Records from a dataset:

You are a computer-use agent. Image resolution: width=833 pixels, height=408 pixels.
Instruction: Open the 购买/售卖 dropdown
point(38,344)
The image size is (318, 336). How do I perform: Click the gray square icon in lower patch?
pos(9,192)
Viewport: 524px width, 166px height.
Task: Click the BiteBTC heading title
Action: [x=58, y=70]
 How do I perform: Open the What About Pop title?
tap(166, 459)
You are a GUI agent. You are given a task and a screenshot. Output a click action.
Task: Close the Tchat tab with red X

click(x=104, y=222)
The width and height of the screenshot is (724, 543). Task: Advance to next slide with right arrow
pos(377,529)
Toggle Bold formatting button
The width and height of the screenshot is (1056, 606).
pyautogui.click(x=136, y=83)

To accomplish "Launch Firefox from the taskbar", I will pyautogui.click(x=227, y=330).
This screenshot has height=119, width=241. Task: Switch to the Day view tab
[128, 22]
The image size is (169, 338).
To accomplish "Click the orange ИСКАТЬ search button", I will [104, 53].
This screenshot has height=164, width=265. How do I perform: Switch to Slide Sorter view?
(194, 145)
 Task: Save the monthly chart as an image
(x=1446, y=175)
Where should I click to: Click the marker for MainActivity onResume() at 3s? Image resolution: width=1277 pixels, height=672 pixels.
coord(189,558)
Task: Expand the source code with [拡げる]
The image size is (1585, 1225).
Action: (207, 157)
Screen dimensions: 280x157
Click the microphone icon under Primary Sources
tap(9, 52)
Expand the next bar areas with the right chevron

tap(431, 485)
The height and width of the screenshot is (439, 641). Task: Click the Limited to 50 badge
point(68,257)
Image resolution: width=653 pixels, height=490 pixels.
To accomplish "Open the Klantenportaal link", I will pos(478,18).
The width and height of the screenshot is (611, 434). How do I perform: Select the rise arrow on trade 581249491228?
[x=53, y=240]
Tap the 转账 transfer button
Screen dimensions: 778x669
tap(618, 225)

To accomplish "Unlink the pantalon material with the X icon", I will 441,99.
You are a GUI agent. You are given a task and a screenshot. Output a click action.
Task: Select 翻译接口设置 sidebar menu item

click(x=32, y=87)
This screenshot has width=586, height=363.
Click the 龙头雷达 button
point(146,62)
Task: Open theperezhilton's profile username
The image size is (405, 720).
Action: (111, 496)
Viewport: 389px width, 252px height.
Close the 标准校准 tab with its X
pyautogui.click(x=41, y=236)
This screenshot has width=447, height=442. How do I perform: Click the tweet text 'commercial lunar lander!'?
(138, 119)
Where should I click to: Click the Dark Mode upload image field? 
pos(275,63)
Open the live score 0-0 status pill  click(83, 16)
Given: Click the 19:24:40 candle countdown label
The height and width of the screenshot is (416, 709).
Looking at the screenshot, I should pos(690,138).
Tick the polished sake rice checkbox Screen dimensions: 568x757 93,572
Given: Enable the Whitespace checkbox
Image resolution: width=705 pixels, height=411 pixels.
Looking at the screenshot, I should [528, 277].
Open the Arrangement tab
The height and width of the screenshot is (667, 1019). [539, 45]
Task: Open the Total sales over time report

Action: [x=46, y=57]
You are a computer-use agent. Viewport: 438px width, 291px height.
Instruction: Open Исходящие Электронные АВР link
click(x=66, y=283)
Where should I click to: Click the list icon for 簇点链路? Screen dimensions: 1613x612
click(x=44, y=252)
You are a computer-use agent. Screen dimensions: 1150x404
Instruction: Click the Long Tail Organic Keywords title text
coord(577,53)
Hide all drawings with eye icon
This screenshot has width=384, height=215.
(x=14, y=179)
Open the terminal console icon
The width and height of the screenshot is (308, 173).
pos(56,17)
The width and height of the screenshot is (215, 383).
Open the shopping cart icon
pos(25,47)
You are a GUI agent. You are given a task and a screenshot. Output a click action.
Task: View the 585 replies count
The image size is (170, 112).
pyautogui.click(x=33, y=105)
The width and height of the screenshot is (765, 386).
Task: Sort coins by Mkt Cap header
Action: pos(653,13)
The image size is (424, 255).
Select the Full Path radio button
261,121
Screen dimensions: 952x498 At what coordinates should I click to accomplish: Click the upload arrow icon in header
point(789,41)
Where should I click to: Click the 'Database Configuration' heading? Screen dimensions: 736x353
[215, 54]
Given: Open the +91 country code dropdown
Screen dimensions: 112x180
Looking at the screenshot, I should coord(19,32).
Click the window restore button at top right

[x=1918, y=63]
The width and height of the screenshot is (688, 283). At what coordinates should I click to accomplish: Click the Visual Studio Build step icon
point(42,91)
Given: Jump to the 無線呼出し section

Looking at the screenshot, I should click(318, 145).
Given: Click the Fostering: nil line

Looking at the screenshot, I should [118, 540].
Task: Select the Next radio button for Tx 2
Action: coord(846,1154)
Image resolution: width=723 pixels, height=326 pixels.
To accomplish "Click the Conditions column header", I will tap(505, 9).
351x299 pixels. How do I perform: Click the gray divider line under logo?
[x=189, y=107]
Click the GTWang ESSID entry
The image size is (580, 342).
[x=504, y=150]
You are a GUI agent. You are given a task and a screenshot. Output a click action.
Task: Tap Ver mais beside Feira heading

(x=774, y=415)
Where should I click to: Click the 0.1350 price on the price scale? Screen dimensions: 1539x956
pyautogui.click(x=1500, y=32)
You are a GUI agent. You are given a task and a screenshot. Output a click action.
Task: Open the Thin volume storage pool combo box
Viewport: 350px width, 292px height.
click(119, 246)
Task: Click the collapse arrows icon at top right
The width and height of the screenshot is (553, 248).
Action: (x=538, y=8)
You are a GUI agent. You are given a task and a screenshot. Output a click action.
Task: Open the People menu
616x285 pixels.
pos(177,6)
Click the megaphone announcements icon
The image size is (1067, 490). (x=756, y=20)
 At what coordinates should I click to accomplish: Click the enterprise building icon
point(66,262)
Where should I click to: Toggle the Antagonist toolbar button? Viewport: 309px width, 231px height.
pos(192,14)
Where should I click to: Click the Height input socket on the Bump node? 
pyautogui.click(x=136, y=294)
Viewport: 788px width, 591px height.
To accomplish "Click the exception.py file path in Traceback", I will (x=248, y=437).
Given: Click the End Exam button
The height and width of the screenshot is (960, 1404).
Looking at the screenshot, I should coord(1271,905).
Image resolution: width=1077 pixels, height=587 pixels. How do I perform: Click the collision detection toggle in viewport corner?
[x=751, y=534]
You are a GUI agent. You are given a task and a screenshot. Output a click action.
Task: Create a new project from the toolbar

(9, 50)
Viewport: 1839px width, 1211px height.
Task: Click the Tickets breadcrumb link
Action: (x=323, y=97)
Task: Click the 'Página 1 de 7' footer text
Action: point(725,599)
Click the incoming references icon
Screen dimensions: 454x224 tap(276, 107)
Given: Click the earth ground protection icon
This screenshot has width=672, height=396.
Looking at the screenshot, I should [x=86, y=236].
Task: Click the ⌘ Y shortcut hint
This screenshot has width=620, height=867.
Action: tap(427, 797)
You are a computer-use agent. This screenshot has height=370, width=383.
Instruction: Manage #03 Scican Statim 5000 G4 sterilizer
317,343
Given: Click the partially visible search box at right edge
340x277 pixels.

EXERCISE PROMPT:
Report how many lines of the material contain the string "computer", where case counts. Give only the number.

FINAL ANSWER:
4